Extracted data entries
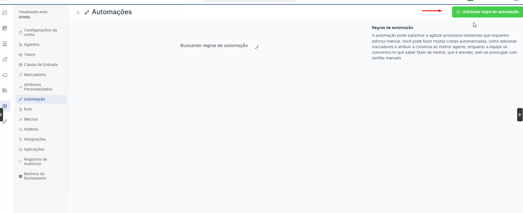Open the Help Center library icon

tap(5, 90)
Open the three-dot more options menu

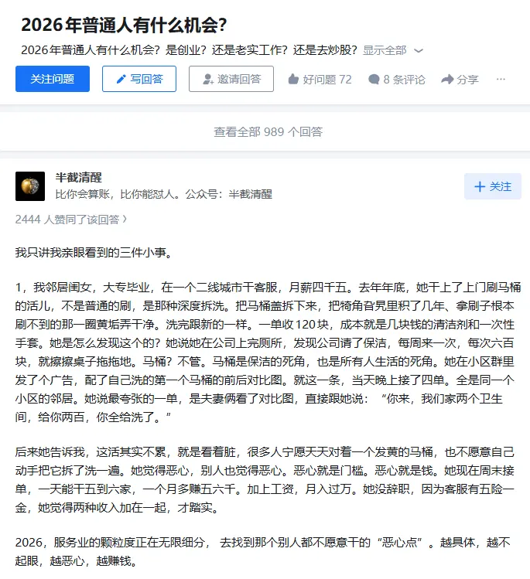coord(501,79)
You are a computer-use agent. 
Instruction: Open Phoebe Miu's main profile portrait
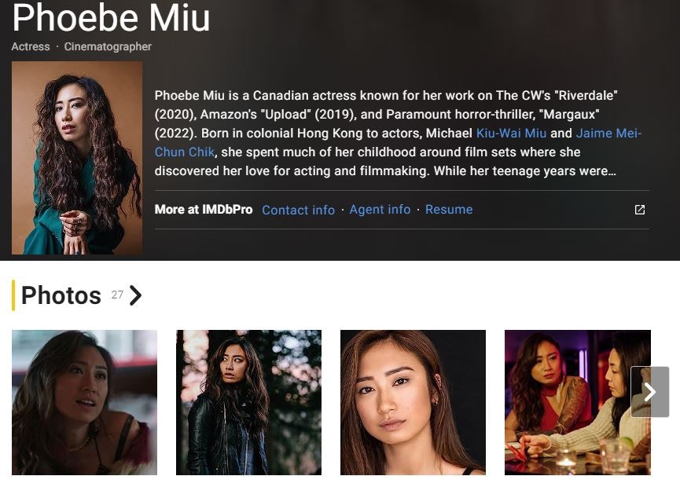[x=77, y=158]
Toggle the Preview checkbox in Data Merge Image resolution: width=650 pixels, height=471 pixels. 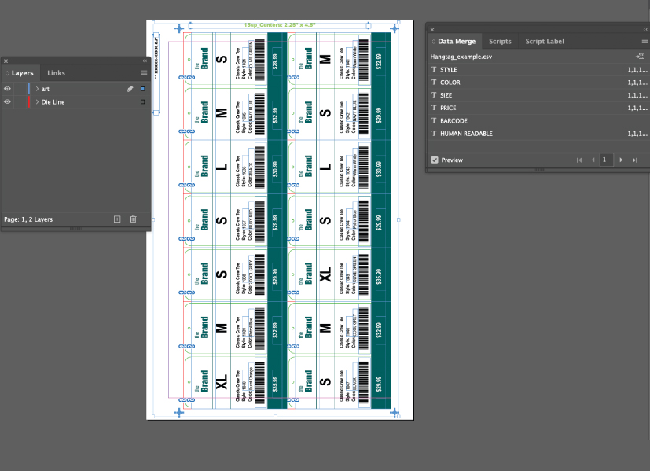(435, 160)
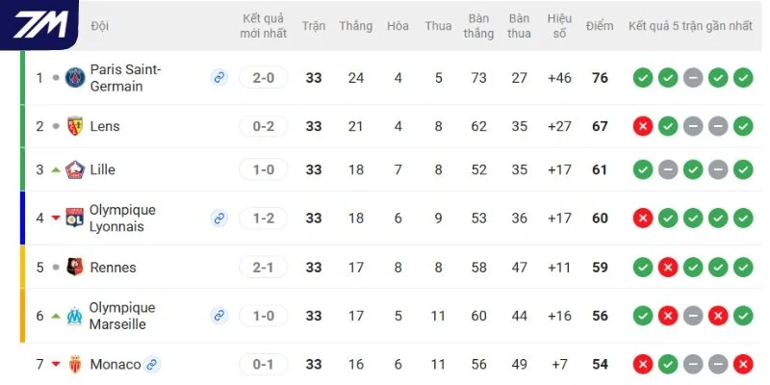Open the Paris Saint-Germain club crest

[x=75, y=78]
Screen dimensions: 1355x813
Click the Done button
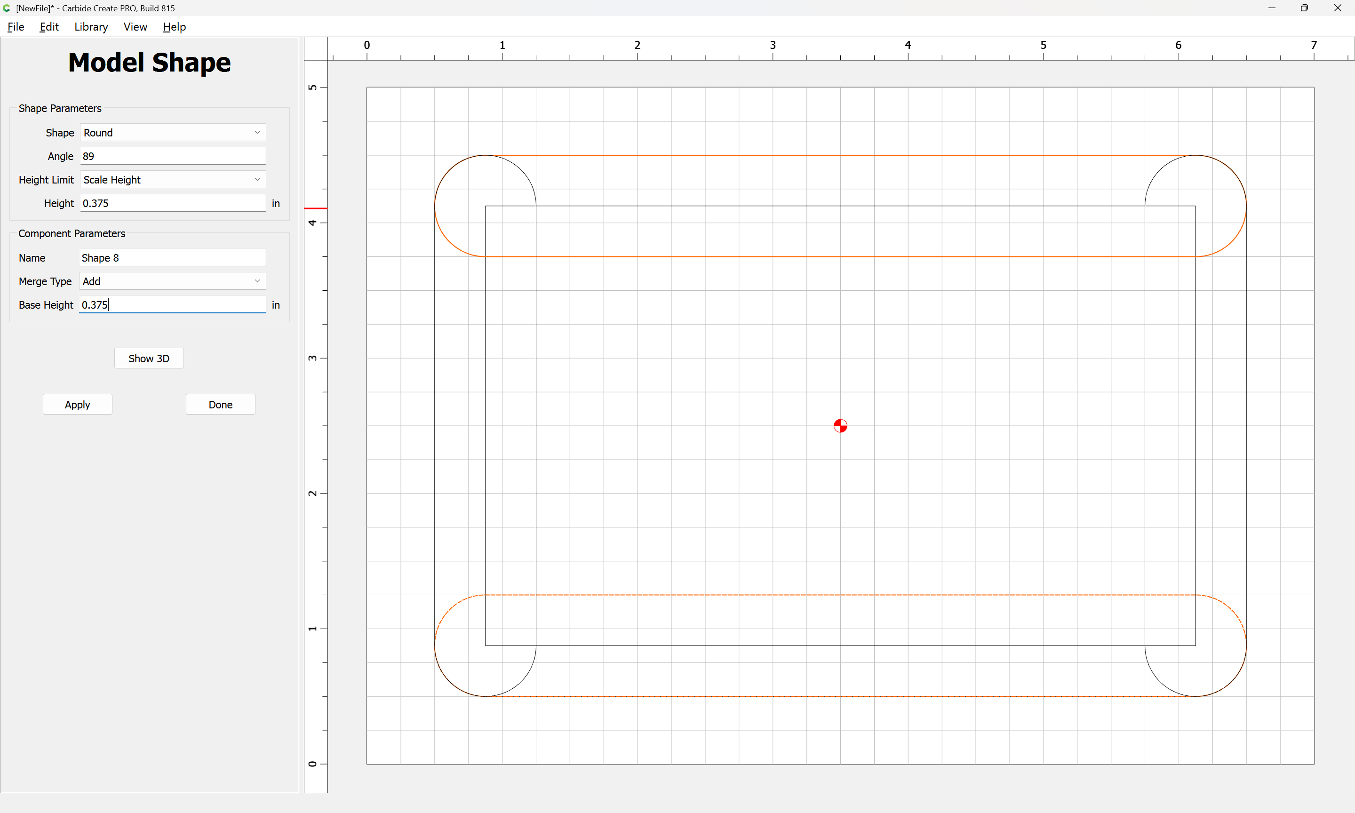(221, 404)
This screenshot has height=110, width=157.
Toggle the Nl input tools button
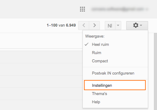click(110, 25)
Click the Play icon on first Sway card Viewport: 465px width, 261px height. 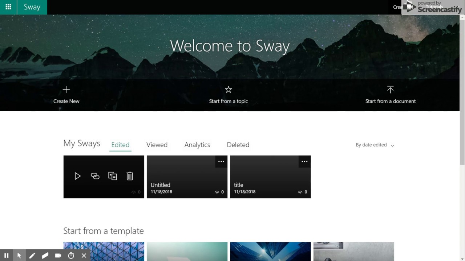coord(77,176)
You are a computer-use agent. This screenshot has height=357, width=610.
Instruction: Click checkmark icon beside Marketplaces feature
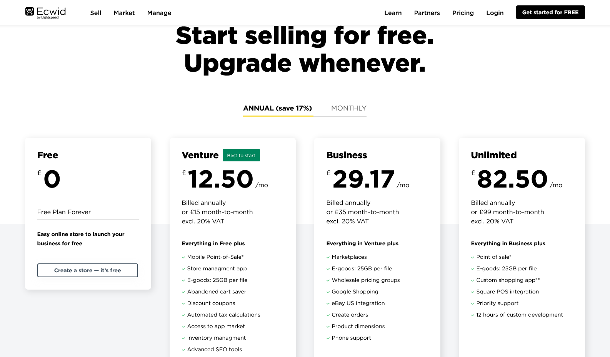click(328, 257)
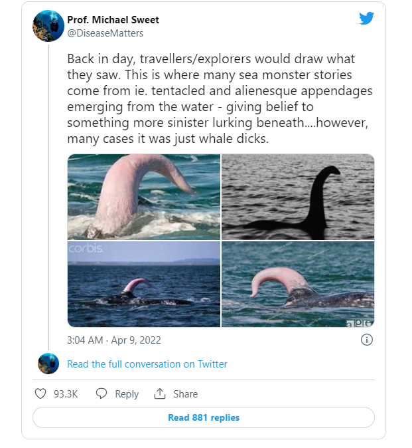Open the photo with the corbis watermark

143,284
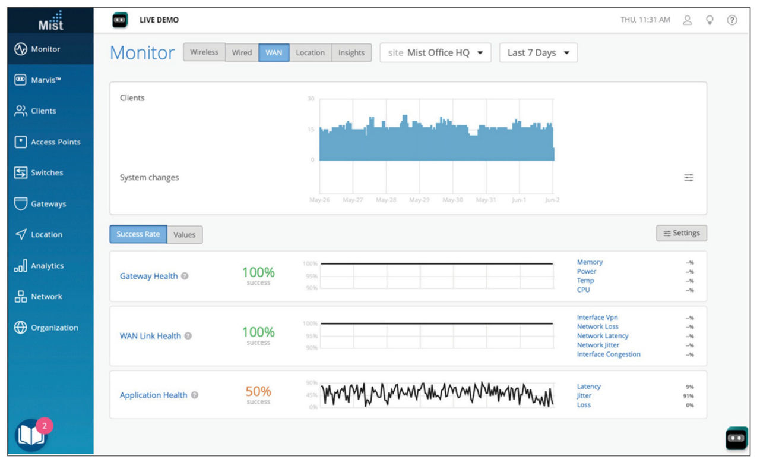Screen dimensions: 760x465
Task: Click the Settings button
Action: coord(681,233)
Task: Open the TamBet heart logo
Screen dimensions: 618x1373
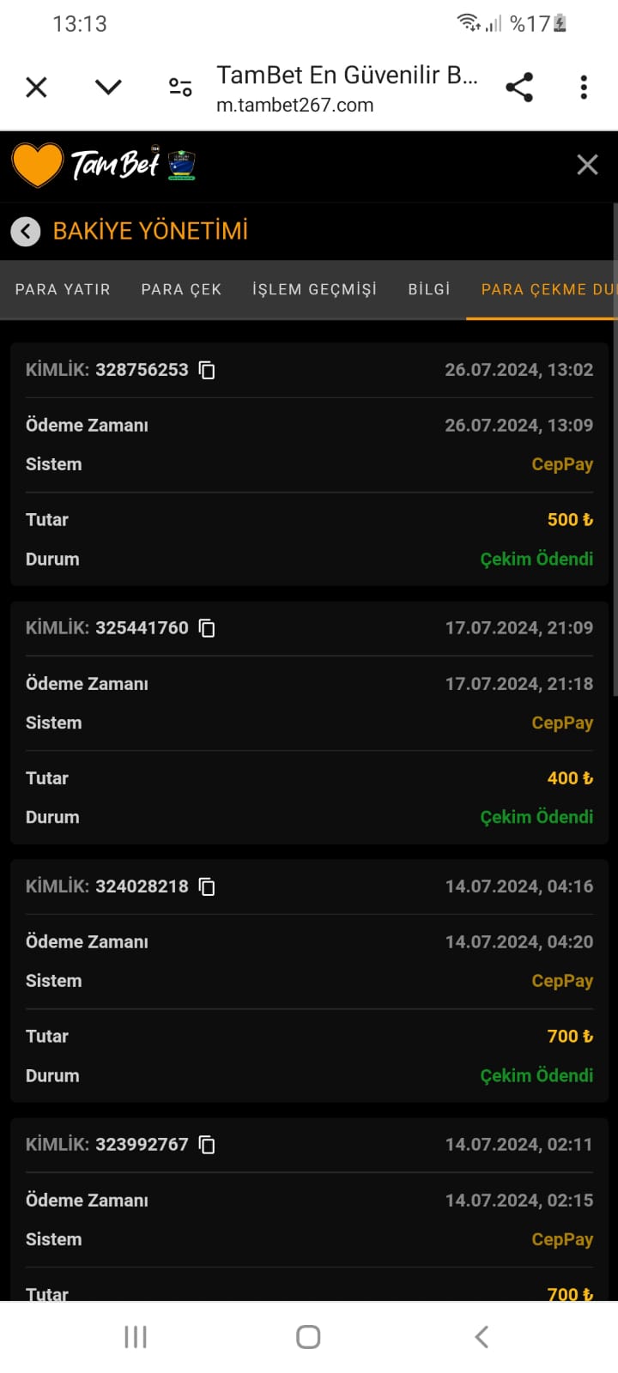Action: click(38, 165)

Work task>
In the entries above, find the line containing "Instruction: Click checkmark" and the line containing "Task: Open the TamBet heart logo"; give again exactly those two lines and every line between them, minus the pictures.

Completed exercise>
Instruction: Click checkmark icon beside Marketplaces feature
click(328, 257)
Open the photo with the corbis watermark

143,284
Screen dimensions: 760x465
Task: Click the Settings button
Action: coord(681,233)
Task: Open the TamBet heart logo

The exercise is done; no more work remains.